If you wish to qualify for Section 8 as a senior, you will need to meet your state’s income requirements. You may also need to qualify for the “elderly household category” as long as you meet the age requirement.

Unemployment Insurance Guide

If you lost your job through no fault of your own, you may be able to apply for unemployment insurance (UI) and receive weekly payments. Each state has different criteria to provide these benefits. However, if you quit your job voluntarily or to retire, regardless of the state you live in, you will not qualify for these benefits.
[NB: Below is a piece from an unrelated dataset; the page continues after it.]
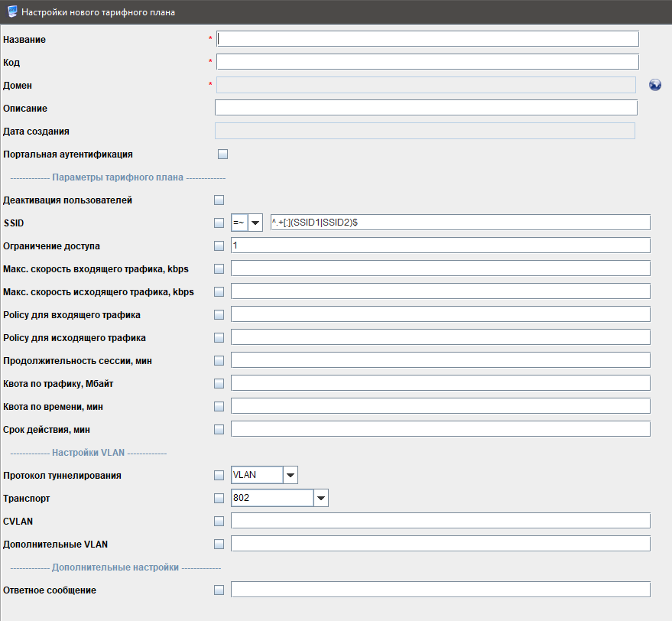Image resolution: width=672 pixels, height=621 pixels.
Task: Click the Код input field
Action: (427, 62)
If you are laid off, furloughed or your hours are reduced, you may be able to qualify for UI benefits. Keep in mind that if you are fired due to misconduct, you cannot apply for unemployment benefits. The amount you will receive monthly will depend on how much you earned before being fired, furloughed or had your hours reduced. This number may be different depending on the state.

If you wish to continue receiving unemployment benefits as a senior, you will need to actively be looking for a new job. Several states have waived this requirement due to the COVID-19 pandemic, but have already reinstated it so be sure to check with your local unemployment office.

TANF Guide

If you are struggling to pay for your essentials, you may be able to qualify for the Temporary Assistance for Needy Families or TANF program. This is a federal financial assistance program and if you qualify, you may receive cash payments to help you pay everything from housing to medical bills, clothes and food.

Seniors who wish to receive TANF payments will need to be responsible for at least a child younger than 18 years old, have dependents or full-time students younger than 19 living with them. Children don’t have to be in their custody but must live with them.

However, because TANF is a financial-based aid program, you must have limited resources and a low income. In general, if there are a lot of people living under the same roof, the income will be higher, but if the income of each person is low, the household may still qualify for TANF.

Medicaid Guide

Health care in the United States is extremely expensive. This has resulted in millions of seniors applying and relying on Medicaid, a federal health insurance program, to get the healthcare they need at an affordable price. Medicaid is available to several different groups, including seniors, as long as they meet the requirements.

Despite it being a federal program, states can provide benefits in any way they see fit. For instance, many states extend the level of income for seniors so that a larger population can get coverage.

If you wish to qualify for Medicaid as a senior, you will need to meet certain requirements including where you live, how much your earn, what is the size of your household and more. If you are considered “medically needy” of Medicaid, you may automatically qualify for this federal program.

Medicare Guide

Medicare is an extremely popular health program among seniors and disabled adults and provides low-cost health care to millions of seniors in the country. If you qualify, you may considerably reduce our out-of-pocket expenses, including copayments and premiums.

This program is particularly aimed at seniors that are 65 years of age or more. Nonetheless, depending on their level of disability, disabled adults may qualify for Medicare before turning 65.

The Medicare health insurance program has four main parts: Part A, Part B, Part C and Part D. The first two parts are generally known as “Original Medicare” and cover both inpatient and outpatient services. The third part is known as Medicare Advantage Plan and is a supplemental coverage plan you can get from private insurance companies. The last part provides drug coverage and helps seniors pay for their prescriptions.